The Oakland-East Bay Gay Men's Chorus was founded under the auspices of the Pacific Cent in 1999 before becoming an independent organization.

In 2001 the Pacific Center was involved in trying to help the city curb cruising for sex by men in Berkeley Aquatic Park by getting the city to set up a support network for men who have sex with men that do not identify as gay or bisexual. However, funding was never acquired.

In 2002 the center was vandalised with anti-gay and neo-Nazi-themed tagging, considered a hate crime by the center. Flyers on the bulletin board at the entrance to the center were vandalized with the anti-gay slur "fag" and a swastika.

When California legalized same-sex marriage in 2008, the youth group at the center marched around the neighborhood with the rainbow flag to celebrate the victory as the center was actively involved in campaigning for equal gay rights.

==Operations and location==

The center, along with Berkeley and the larger surrounding region is known for their eclecticism and liberalism and the Pacific Center is not different.

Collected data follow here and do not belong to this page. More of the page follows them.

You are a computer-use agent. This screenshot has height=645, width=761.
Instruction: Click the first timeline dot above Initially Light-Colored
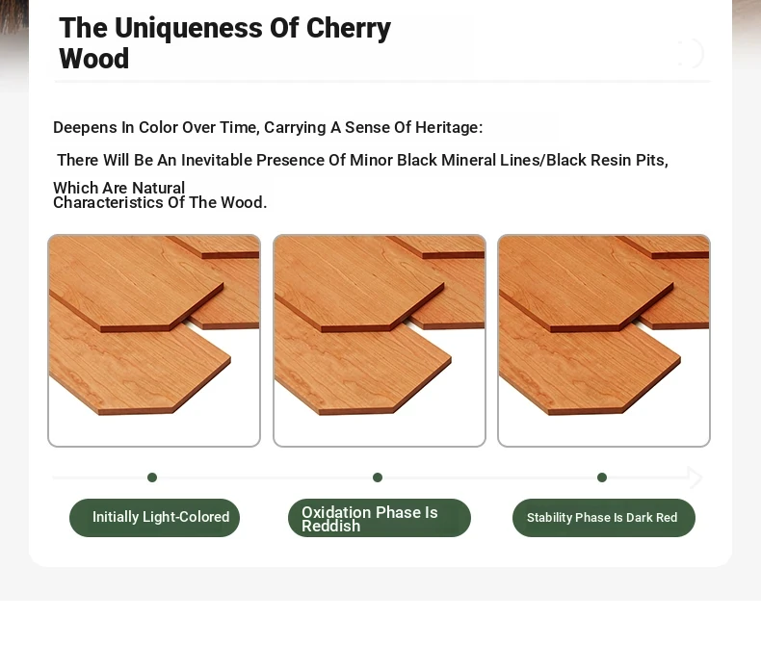[152, 477]
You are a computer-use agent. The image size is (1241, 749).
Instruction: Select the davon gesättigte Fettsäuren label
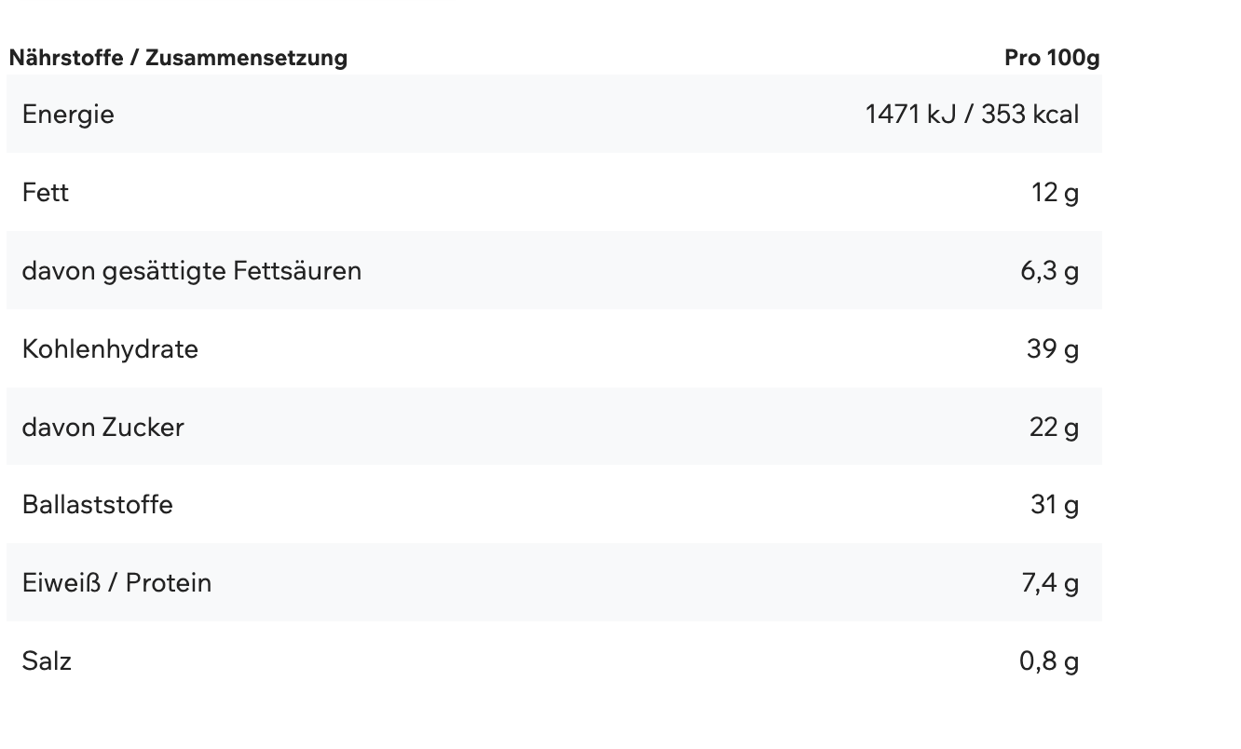click(x=192, y=271)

In the past it has offered drag-quit smoking classes, transgender film screenings, and young queer women's groups among other unique initiatives.

Today the center offers peer support groups alongside mental health counseling for LGBT people from the community. There is also a drop-in after school program for LGBT, Questioning, and Intersex youth.

The center is located along the AC Transit 1R BRT line and is within walking distance of Ashby BART station.